Dataset items:
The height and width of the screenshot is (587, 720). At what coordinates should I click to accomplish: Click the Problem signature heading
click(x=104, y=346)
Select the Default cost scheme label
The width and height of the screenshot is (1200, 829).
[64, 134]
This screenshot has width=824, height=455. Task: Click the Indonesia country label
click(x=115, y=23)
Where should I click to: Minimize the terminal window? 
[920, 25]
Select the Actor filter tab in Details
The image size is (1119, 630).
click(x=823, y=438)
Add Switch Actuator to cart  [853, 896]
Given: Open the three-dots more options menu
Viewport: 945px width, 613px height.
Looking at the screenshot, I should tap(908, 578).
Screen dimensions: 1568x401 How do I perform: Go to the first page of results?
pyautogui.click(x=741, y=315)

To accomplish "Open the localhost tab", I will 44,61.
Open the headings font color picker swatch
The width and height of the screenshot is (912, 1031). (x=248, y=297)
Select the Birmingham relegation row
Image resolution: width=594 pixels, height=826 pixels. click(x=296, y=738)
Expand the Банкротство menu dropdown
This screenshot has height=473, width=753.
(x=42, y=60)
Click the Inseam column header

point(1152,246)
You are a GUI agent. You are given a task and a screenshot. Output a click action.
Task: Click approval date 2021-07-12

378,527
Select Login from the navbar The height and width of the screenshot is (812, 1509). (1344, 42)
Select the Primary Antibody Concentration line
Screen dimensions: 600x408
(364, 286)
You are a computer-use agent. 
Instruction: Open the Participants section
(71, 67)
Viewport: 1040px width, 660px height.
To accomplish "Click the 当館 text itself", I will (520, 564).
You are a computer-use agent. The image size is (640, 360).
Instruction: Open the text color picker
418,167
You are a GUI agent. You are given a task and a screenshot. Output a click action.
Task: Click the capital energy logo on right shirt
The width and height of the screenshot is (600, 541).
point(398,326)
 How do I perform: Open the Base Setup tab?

Assignment ▸
Beginning at the line where "Viewport: 1040px width, 660px height." appears, extract each line through the end of the data above; keep them exact and include nothing else.

Answer to the problem ▸
Viewport: 1040px width, 660px height.
To accomplish "Click the 当館 text itself", I will (520, 564).
You are a computer-use agent. The image size is (640, 360).
Instruction: Open the text color picker
418,167
You are a GUI agent. You are given a task and a screenshot. Output a click action.
Task: Click the capital energy logo on right shirt
The width and height of the screenshot is (600, 541).
point(398,326)
 How do I perform: Open the Base Setup tab?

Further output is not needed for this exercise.